» Task goal:
Beginning with the first line of the data below, reproduce every line unchanged, ending with the line that holds "Go to OperatorHub in sidebar".
== Record extracts ==
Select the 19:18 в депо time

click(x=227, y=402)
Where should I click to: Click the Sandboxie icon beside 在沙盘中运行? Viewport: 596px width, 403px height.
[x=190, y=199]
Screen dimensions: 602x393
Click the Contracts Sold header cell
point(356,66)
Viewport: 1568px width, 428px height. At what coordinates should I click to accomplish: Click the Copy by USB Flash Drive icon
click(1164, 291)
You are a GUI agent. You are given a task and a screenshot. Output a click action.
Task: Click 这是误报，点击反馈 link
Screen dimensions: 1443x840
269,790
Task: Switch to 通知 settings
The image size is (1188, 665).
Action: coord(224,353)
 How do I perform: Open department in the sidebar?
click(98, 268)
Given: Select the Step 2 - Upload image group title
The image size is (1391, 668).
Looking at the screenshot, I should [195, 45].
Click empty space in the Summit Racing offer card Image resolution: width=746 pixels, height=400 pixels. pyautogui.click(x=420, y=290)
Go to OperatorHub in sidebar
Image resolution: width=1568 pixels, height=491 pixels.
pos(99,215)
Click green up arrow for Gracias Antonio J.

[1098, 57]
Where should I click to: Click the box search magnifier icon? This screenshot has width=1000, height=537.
===
» Solved exercise:
Select the 19:18 в депо time

click(x=227, y=402)
Where should I click to: Click the Sandboxie icon beside 在沙盘中运行? Viewport: 596px width, 403px height.
[x=190, y=199]
Screen dimensions: 602x393
Click the Contracts Sold header cell
point(356,66)
Viewport: 1568px width, 428px height. At what coordinates should I click to accomplish: Click the Copy by USB Flash Drive icon
click(1164, 291)
You are a GUI agent. You are given a task and a screenshot. Output a click action.
Task: Click 这是误报，点击反馈 link
Screen dimensions: 1443x840
269,790
Task: Switch to 通知 settings
The image size is (1188, 665).
Action: coord(224,353)
 How do I perform: Open department in the sidebar?
click(98, 268)
Given: Select the Step 2 - Upload image group title
The image size is (1391, 668).
Looking at the screenshot, I should [195, 45].
Click empty space in the Summit Racing offer card Image resolution: width=746 pixels, height=400 pixels. pyautogui.click(x=420, y=290)
Go to OperatorHub in sidebar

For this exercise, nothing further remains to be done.